502 Bad Gateway with cloudflared on Windows Server

Hi Cloudflare community,

I have a problem with an Cloudflare Tunnel that has ceased working without any known changes to the configuration. Users revceive a 50 Bad Gateway error:

The tunnel.log file most recent entries are as below, but essentially “An existing connection was forcibly closed by the remote host”

*{“level”:“info”,“tunnelID”:“c8c5505a-b6ef-40f1-b533-c23c5f4272be”,“time”:“2022-02-10T12:02:38Z”,“message”:“Starting tunnel”}
{“level”:“info”,“time”:“2022-02-10T12:02:38Z”,“message”:“Version 2022.2.0”}
{“level”:“info”,“time”:“2022-02-10T12:02:38Z”,“message”:“GOOS: windows, GOVersion: go1.17.5, GoArch: amd64”}
{“level”:“info”,“time”:“2022-02-10T12:02:38Z”,“message”:“Settings: map[cred-file:C:\Windows\System32\config\systemprofile\.cloudflared\c8c5505a-b6ef-40f1-b533-c23c5f4272be.json credentials-file:C:\Windows\System32\config\systemprofile\.cloudflared\c8c5505a-b6ef-40f1-b533-c23c5f4272be.json logfile:C:\Windows\System32\config\systemprofile\.cloudflared\tunnel.log]”}
{“level”:“info”,“time”:“2022-02-10T12:02:38Z”,“message”:“Generated Connector ID: cd61ffa9-37be-4bce-b157-c05dd47264c0”}
{“level”:“info”,“time”:“2022-02-10T12:02:38Z”,“message”:“cloudflared will not automatically update on Windows systems.”}
{“level”:“info”,“time”:“2022-02-10T12:02:38Z”,“message”:“Initial protocol http2”}
{“level”:“info”,“time”:“2022-02-10T12:02:38Z”,“message”:“Starting metrics server on 127.0.0.1:49488/metrics”}
{“level”:“info”,“time”:“2022-02-10T12:02:38Z”,“message”:“cloudflared does not support loading the system root certificate pool on Windows.

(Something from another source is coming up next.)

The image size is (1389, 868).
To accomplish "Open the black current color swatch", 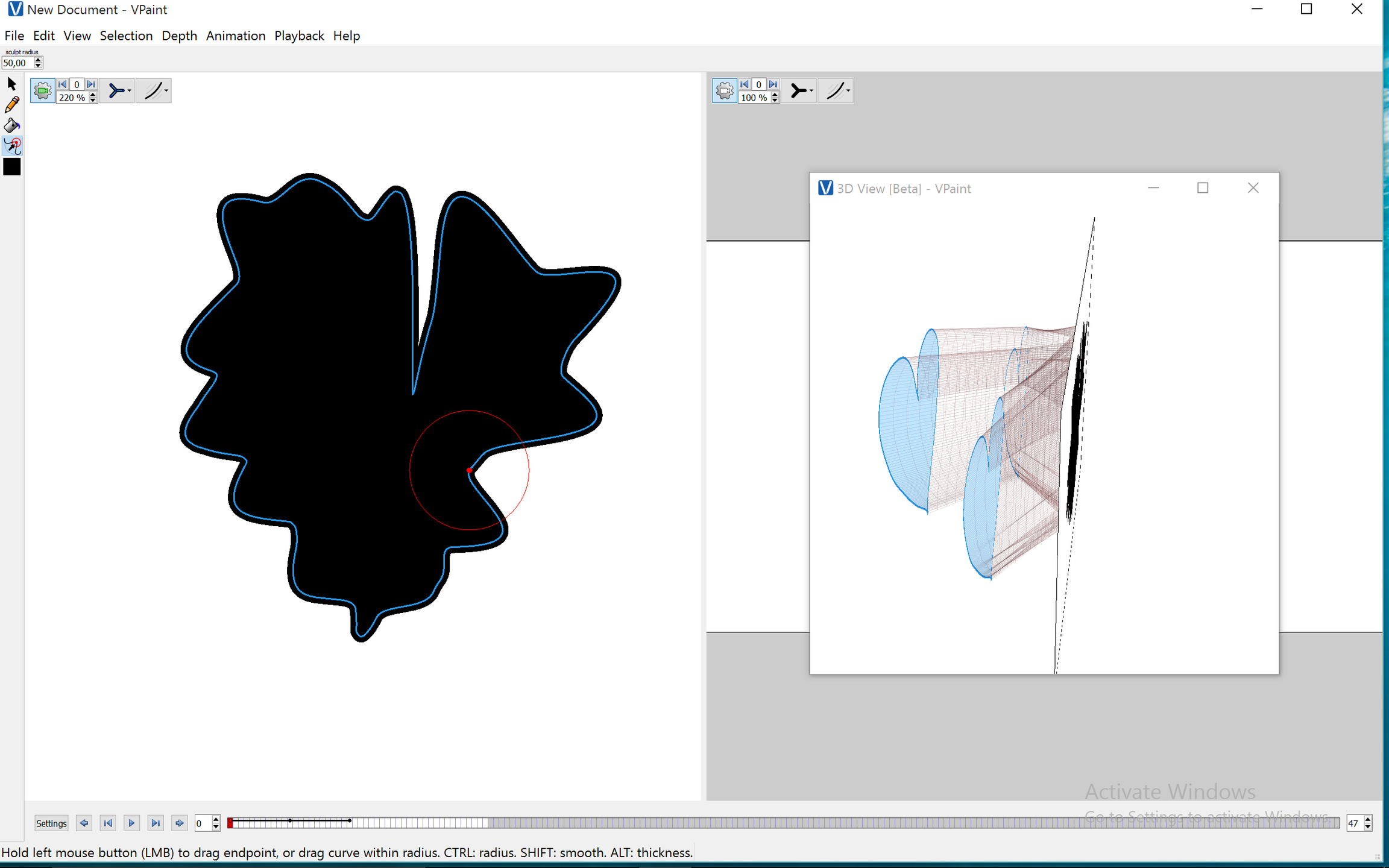I will [12, 167].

Please use --origin-ca-pool to specify the path to the certificate pool”}
{“level”:“info”,“connIndex”:0,“location”:“SIN”,“time”:“2022-02-10T12:02:39Z”,“message”:“Connection 5514eb92-d1d9-46ce-8f3f-984f1682953c registered”}
{“level”:“info”,“connIndex”:1,“location”:“NRT”,“time”:“2022-02-10T12:02:40Z”,“message”:“Connection 32f0706c-2fd0-4fd8-8255-05cdbd5f266c registered”}
{“level”:“info”,“connIndex”:2,“location”:“SIN”,“time”:“2022-02-10T12:02:41Z”,“message”:“Connection cc39910a-cd55-43fd-abcb-41c851ece632 registered”}
{“level”:“info”,“connIndex”:3,“location”:“NRT”,“time”:“2022-02-10T12:02:42Z”,“message”:“Connection 41e66b94-916d-44a8-9beb-bd523159a0f1 registered”}
{“level”:“error”,“error”:“Unable to reach the origin service. The service may be down or it may not be responding to traffic from cloudflared: read tcp [::1]:49498->[::1]:443: wsarecv: An existing connection was forcibly closed by the remote host.”,“cfRay”:“6db531e44f3a88bb-LHR”,“ingressRule”:“0”,“originService”:“https://localhost:443”,“time”:“2022-02-10T12:03:31Z”}

Things I’ve tried:

  • Restarting cloudflared
  • Updating to the most recent version of cloudflared
  • Checking status of tunnel:
    *PS C:\program files\Cloudflare\cloudflared> ./cloudflared tunnel info webportal-tokyo
    NAME: webportal-tokyo
    ID: c8c5505a-b6ef-40f1-b533-c23c5f4272be
    CREATED: 2021-07-09 13:28:55.247845 +0000 UTC

CONNECTOR ID CREATED ARCHITECTURE VERSION ORIGIN IP EDGE
cd61ffa9-37be-4bce-b157-c05dd47264c0 2022-02-10T12:02:41Z windows_amd64 2022.2.0 3.115.238.222 2xNRT, 2xSIN
PS C:\program files\Cloudflare\cloudflared>

I can see the tunnel is active in the dash portal

I’m a little stumped as this is my first time reviewing this product which was configured by a colleague who has now left. Environment is Windows Server 2016 on AWS EC2. The application is .net running on IIS and I’m able to hit the URL internally without any issues. The DNS CNAME matches the tunnel ID as per the configuration guide for the service.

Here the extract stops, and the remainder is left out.